Если вы пойдёте по централной аллее Старого кладбища, то ваше внимание обратит на себя памятник в виде военной палатки. Здесь покоится прах Виктора Михайловича Канищева, поручика 37 Екатеринбургского пехотного полка. У кладбищенской стены похоронен полковник Алексей Семёнович Машлыкин.

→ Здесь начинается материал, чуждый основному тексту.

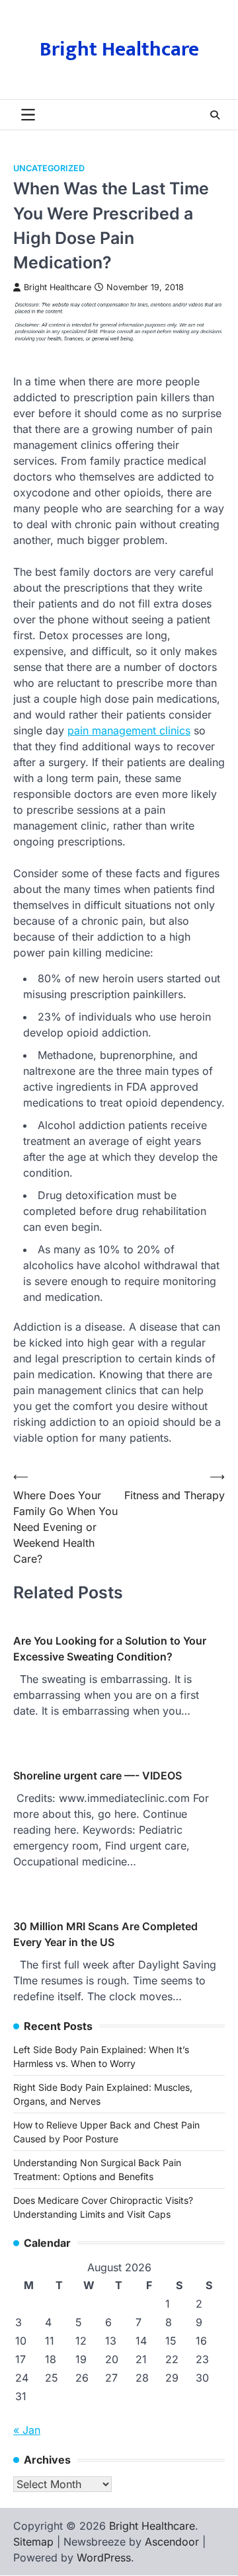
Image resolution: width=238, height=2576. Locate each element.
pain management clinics (128, 730)
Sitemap (33, 2541)
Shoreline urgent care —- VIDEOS (97, 1775)
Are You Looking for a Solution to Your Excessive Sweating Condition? (109, 1648)
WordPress (104, 2557)
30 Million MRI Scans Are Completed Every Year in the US (105, 1934)
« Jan (26, 2430)
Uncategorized (49, 168)
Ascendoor (172, 2541)
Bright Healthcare (119, 49)
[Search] (215, 115)
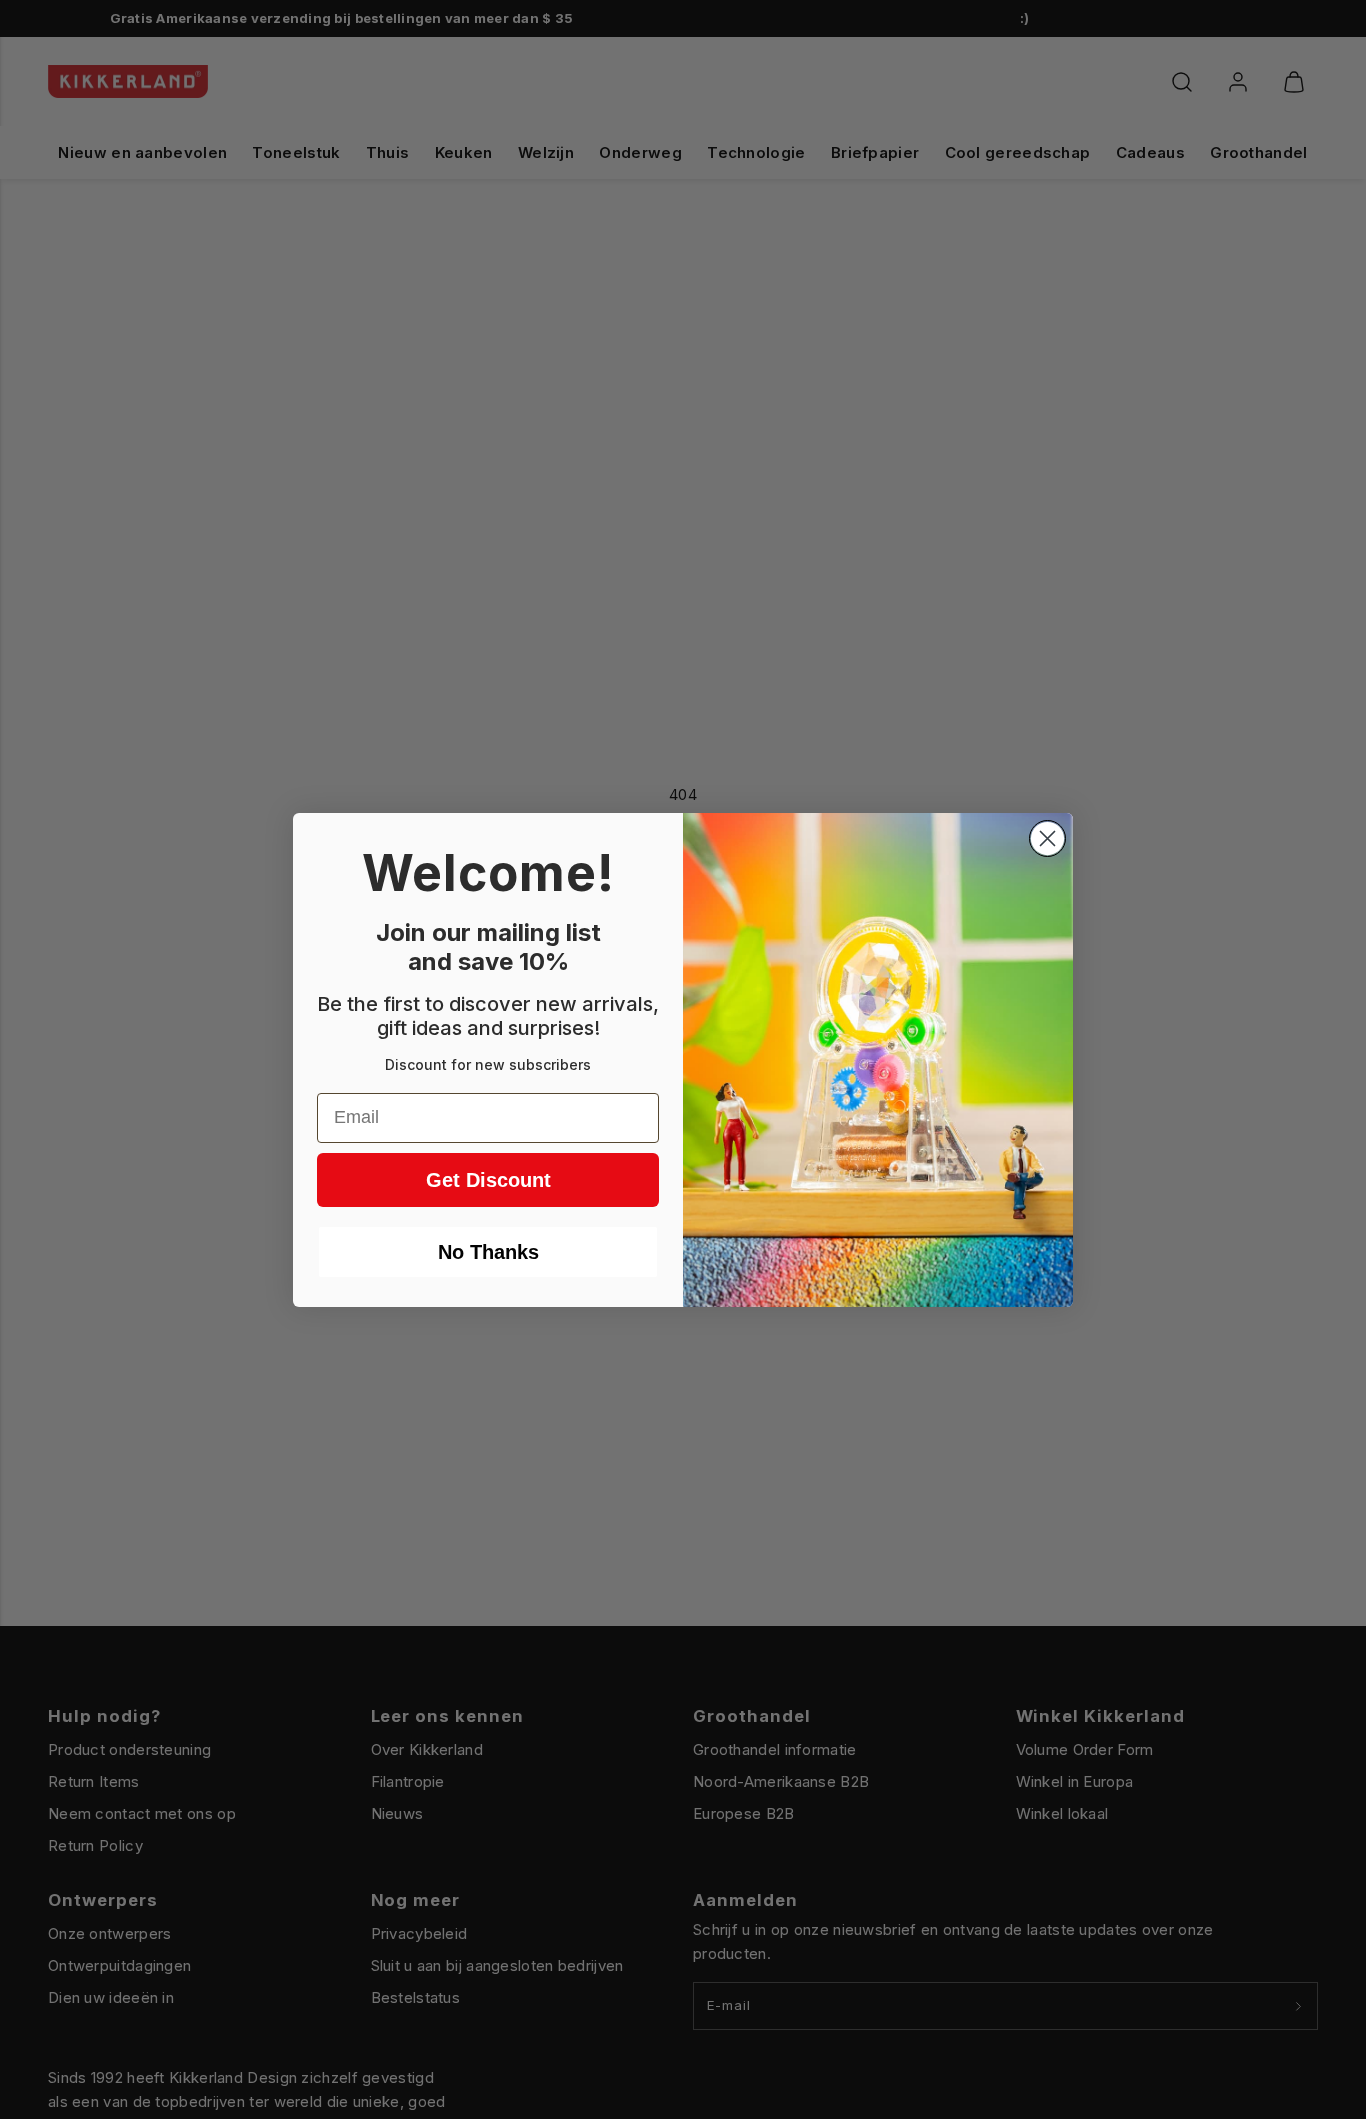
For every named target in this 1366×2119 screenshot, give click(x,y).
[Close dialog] (1047, 838)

Революция 1905-07 гг. была трагической страницей в истории города. Масштаб протестов и сражений восставших с правительственными войсками были настолько значительными, что навсегда вписались в историю правления императора Николая II. Причиной революционных выступлений стало ухудшение положения лодзинской текстильной промышленности в результате русско-японской войны вместе с активно проводимой социалистической пропагандой.
Пресловутой искрой, из которой возгорелось пламя революции в Лодзи, было „кровавое воскресенье”. Сначала на фабриках вспыхивали отдельные забастовки, усмиряемые отрядом казаков и ротой пехоты, которые были вынуждены применить оружие, в результате чего появились первые жертвы среди бастующих. Постепенно события принимают более серьёзный оборот, и напуганныe фабриканты, собравшись в отеле „Гранд”, просили Варшавского генерал-губернатора увеличить численность лодзинского гарнизона. (Именно в этой гостинице „Гранд” в 1909 жила Айседора Дункан, а в 1914 – Фёдор Шаляпин – прим. автора)
Так называемый „главный начальник края” доложил царю о ситуации в городе, в итоге с 28 января по 3 февраля в Лодзь прибыло подкрепление в количестве 3770 человек из других гарнизонов Варшавского военного округа. Фабриканты взяли на себя содержание войск, охраняющих и патрулирующих восставшие предприятия. 24 июня по высочайшему указу в Лодзи объявлено военное положение, которое обязывало до 1909 года, а состояние повышенной бдительности – аж до авгуcта 1914. Среди военных и работников органов правопорядка были и те, кто поплатился собственной жизнью за верность присяге.
На Старом кладбище находятся могилы военнослужащих 40 Колыванского пехотного полка, прибывшего в Лодзь подавить революционные беспорядки. В 1910 году их сослуживцы соорудили простой памятник с простой, но трогательной надписью: „Въчная память вам, верные защитники царя и родины, с честью исполнившим долг присяги от офицеров 40-го колыванского полка. 1910 годъ”.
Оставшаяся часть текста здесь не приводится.